On 05/03/2018 03:26 PM, Dave Hansen wrote:
On 05/03/2018 03:27 PM, prakash.sangappa wrote:
If each consecutive page comes from different node, yes in
the extreme case is this file will have a lot of lines. All the lines
are generated at the time file is read. The amount of data read will be
limited to the user read buffer size used in the read.
/proc/<pid>/pagemap also has kind of similar issue. There is 1 64
bit value for each user page.
But nobody reads it sequentially. Everybody lseek()s because it has a
fixed block size. You can't do that in text.
The current text based files on /proc does allow seeking, but it will not
help to seek to a specific VA(vma) to start from, as the seek offset
will be the
offset in the text. This is the case with using 'seq_file' interface in the
kernel to generate the /proc file content.
However, with the proposed new file, we could allow seeking to specified
virtual address. The lseek offset in this case would represent the
virtual address
of the process. Subsequent read from the file would provide VA range to
numa node
information starting from that VA. In case the VA seek'ed to is invalid,
it will start
from the next valid mapped VA of the process.

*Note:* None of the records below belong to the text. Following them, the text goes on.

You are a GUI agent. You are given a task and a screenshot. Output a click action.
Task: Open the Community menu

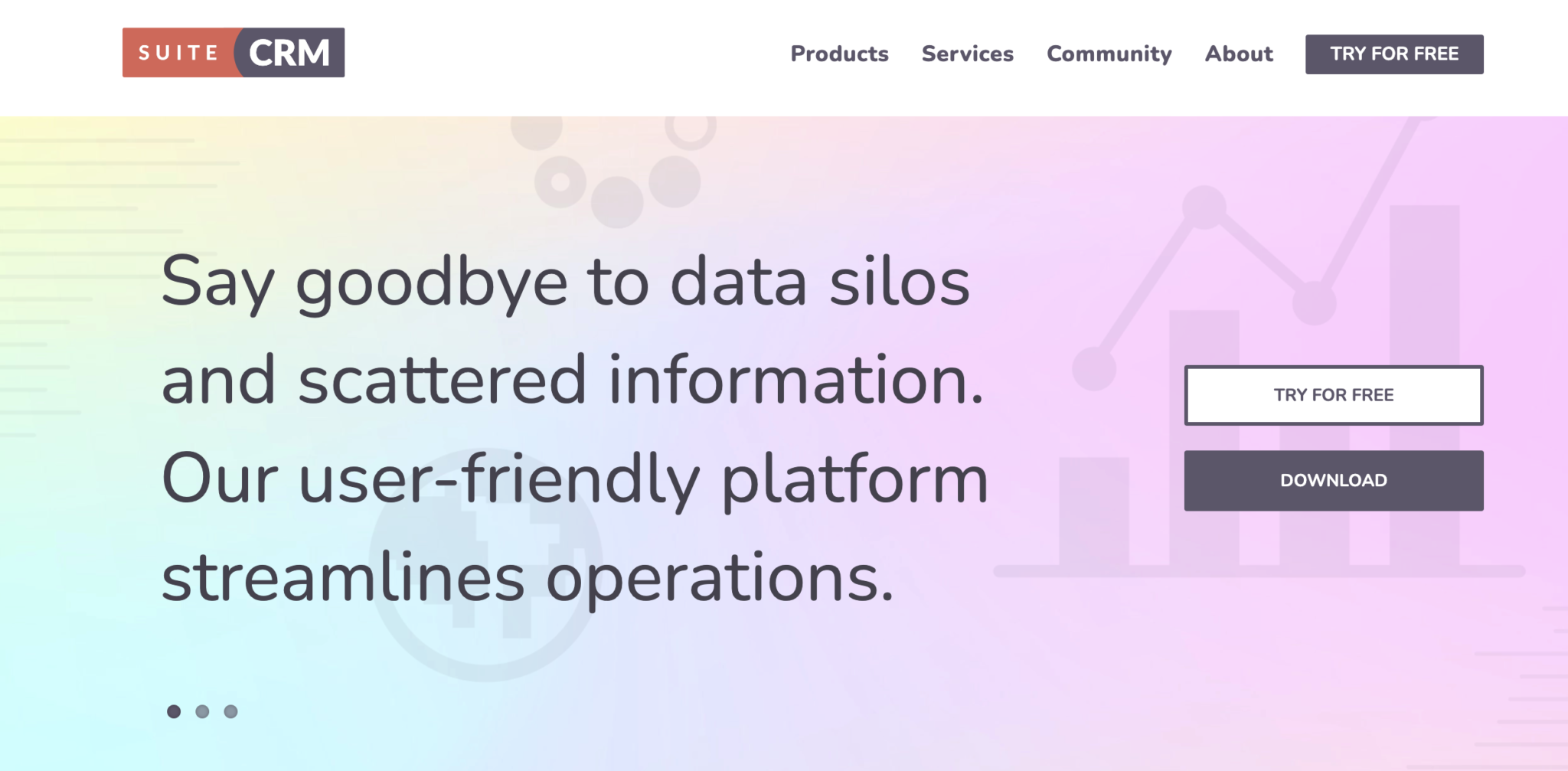[x=1109, y=54]
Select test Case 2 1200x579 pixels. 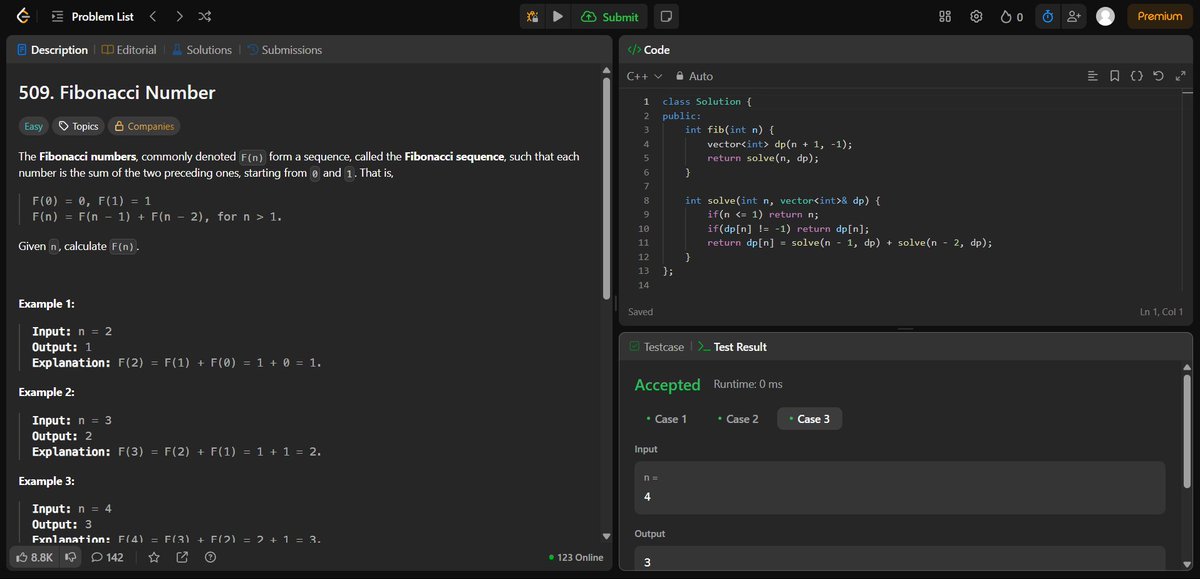pyautogui.click(x=739, y=418)
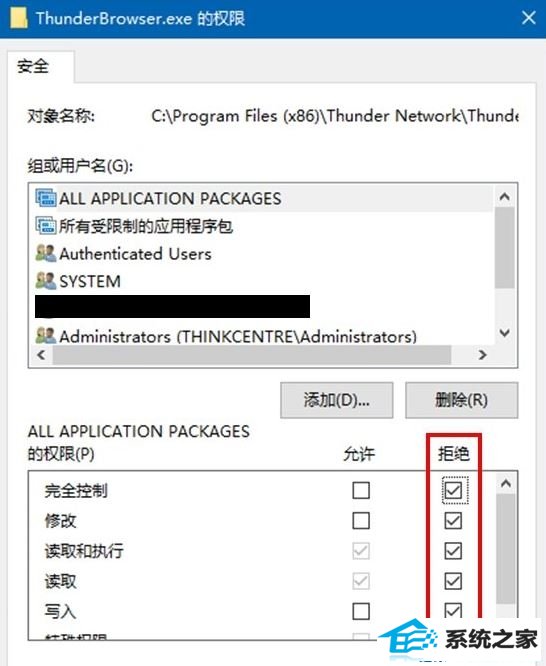
Task: Click the Remove (删除(R)) button
Action: [x=461, y=400]
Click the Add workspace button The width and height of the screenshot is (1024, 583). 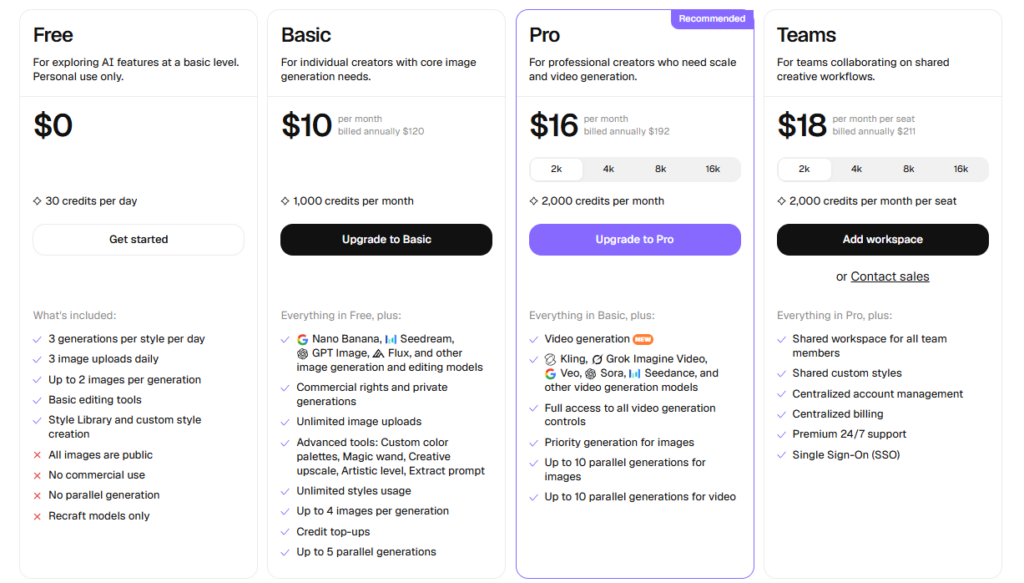coord(882,240)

The implementation would
not be based on seq_file.
For example.
Getting numa node information for a process having the following VMAs
mapped,
starting from '006dc000'
00400000-004dd000
006dc000-006dd000
006dd000-006e6000
Can seek to VA 006dc000 and start reading, it would get following
006dc000-006dd000 N1=1 kernelpagesize_kB=4 anon=1 dirty=1
file=/usr/bin/bash
006dd000-006de000 N0=1 kernelpagesize_kB=4 anon=1 dirty=1
file=/usr/bin/bash
006de000-006e0000 N1=2 kernelpagesize_kB=4 anon=2 dirty=2
file=/usr/bin/bash
006e0000-006e6000 N0=6 kernelpagesize_kB=4 anon=6 dirty=6
file=/usr/bin/bash
..
One advantage with getting numa node information from this /proc file vs
say
using 'move_pages()' API, will be that the /proc file will be able to
provide address
range to numa node information, not one page at a time.